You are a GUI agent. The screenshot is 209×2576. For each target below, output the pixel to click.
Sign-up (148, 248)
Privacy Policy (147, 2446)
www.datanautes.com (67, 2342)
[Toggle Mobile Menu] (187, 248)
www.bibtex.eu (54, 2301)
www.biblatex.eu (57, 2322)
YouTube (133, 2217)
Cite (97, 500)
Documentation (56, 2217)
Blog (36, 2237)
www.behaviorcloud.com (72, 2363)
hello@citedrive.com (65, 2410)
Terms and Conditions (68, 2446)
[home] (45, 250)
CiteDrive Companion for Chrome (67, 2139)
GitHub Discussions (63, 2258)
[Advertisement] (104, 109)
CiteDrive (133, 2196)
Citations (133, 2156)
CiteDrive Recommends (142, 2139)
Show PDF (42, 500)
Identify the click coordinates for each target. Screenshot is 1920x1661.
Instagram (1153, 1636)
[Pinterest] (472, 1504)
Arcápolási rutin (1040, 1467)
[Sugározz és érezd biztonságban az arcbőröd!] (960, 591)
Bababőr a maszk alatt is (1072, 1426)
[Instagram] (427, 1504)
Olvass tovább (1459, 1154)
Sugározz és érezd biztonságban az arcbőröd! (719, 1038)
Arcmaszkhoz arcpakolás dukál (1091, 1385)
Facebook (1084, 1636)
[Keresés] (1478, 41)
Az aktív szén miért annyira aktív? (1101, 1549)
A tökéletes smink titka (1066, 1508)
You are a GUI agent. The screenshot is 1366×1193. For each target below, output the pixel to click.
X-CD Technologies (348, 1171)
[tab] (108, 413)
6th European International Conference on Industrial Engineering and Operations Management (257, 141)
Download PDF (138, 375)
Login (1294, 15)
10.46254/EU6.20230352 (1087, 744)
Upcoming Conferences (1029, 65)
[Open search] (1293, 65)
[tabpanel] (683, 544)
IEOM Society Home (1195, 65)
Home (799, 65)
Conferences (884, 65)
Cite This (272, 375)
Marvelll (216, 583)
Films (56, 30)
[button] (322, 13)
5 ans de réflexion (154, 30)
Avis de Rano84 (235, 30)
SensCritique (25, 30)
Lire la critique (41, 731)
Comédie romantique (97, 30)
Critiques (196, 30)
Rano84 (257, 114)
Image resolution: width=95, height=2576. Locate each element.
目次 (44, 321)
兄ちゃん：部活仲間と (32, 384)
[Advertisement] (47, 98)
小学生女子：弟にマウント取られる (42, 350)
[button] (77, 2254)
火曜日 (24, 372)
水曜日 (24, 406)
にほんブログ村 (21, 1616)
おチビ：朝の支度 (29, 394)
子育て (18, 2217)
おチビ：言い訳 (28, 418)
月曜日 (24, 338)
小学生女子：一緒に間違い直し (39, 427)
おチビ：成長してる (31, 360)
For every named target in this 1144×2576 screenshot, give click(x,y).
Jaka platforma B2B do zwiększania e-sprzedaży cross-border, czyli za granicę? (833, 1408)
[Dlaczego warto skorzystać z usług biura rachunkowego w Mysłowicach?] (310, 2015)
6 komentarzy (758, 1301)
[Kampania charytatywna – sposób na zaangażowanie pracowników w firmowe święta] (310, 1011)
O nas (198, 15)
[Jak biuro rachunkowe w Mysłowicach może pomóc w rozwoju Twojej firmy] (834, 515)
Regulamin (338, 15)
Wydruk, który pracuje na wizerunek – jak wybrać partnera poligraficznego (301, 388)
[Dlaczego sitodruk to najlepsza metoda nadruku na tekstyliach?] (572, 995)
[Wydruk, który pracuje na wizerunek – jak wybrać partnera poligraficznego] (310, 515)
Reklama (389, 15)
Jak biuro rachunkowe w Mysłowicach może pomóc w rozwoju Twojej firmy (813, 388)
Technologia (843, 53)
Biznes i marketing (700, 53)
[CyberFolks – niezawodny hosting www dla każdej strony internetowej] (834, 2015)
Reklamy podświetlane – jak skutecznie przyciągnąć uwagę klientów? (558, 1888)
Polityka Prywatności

★ ★ ★ ★

Scan the material above. Extract every line in which the word "Mysłowicach" occurs.

[Dlaczego warto skorzystać z usług biura rachunkowego w Mysłowicach?] (310, 2015)
[Jak biuro rachunkowe w Mysłowicach może pomóc w rozwoju Twojej firmy] (834, 515)
Jak biuro rachunkowe w Mysłowicach może pomóc w rozwoju Twojej firmy (813, 388)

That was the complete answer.